((

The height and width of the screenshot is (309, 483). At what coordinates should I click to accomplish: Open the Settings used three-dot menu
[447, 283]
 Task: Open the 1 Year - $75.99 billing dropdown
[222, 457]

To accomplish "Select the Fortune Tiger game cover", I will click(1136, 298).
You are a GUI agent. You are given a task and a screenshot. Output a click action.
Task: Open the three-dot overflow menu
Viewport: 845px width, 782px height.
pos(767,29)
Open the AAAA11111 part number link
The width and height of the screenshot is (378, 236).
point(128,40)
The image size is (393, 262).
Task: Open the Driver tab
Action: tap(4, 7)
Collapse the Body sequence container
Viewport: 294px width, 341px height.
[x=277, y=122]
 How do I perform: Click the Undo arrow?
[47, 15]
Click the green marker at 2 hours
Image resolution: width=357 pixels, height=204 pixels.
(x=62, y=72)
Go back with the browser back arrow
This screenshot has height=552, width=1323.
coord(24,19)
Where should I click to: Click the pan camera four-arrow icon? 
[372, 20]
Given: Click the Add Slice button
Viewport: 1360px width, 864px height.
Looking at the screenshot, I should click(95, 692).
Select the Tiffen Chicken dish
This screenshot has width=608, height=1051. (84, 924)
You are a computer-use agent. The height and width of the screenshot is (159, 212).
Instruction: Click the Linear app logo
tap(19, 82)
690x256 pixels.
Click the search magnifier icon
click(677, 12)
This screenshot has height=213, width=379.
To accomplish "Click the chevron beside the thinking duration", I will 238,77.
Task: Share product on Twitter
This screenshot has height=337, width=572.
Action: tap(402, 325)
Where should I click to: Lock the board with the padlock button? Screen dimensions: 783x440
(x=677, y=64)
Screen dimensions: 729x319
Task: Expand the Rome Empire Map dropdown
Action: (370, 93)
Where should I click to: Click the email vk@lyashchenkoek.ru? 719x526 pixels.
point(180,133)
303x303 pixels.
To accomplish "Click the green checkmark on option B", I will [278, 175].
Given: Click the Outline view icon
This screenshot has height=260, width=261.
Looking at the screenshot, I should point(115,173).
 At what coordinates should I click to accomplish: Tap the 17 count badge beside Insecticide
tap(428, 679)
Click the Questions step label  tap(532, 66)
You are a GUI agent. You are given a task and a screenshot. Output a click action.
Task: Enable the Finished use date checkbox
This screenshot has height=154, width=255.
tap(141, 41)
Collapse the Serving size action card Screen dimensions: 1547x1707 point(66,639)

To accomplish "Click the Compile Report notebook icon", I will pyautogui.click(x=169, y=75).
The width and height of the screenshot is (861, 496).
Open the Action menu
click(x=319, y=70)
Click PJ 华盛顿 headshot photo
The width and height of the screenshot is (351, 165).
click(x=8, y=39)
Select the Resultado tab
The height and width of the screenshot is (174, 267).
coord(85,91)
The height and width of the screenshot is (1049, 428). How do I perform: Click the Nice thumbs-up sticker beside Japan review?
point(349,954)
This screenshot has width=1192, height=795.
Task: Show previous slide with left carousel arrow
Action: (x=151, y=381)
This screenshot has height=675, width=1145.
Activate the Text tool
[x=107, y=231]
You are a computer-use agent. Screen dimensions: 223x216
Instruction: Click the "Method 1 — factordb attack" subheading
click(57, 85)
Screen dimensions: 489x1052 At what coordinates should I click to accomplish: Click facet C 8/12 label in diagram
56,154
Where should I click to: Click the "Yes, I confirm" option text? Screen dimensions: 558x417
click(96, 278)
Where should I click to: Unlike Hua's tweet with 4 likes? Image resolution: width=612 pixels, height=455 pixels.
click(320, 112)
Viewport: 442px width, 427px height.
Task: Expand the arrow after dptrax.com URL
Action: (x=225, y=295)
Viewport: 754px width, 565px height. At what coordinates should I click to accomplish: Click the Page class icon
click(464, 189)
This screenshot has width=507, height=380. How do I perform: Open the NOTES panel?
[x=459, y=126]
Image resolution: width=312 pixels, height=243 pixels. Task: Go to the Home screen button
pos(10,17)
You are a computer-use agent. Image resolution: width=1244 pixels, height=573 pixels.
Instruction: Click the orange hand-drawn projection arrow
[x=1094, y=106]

))

§ Exercise instructions:
Provide the number of lines in the records above containing the string "will", and write nothing more.

§ Exercise answer:
4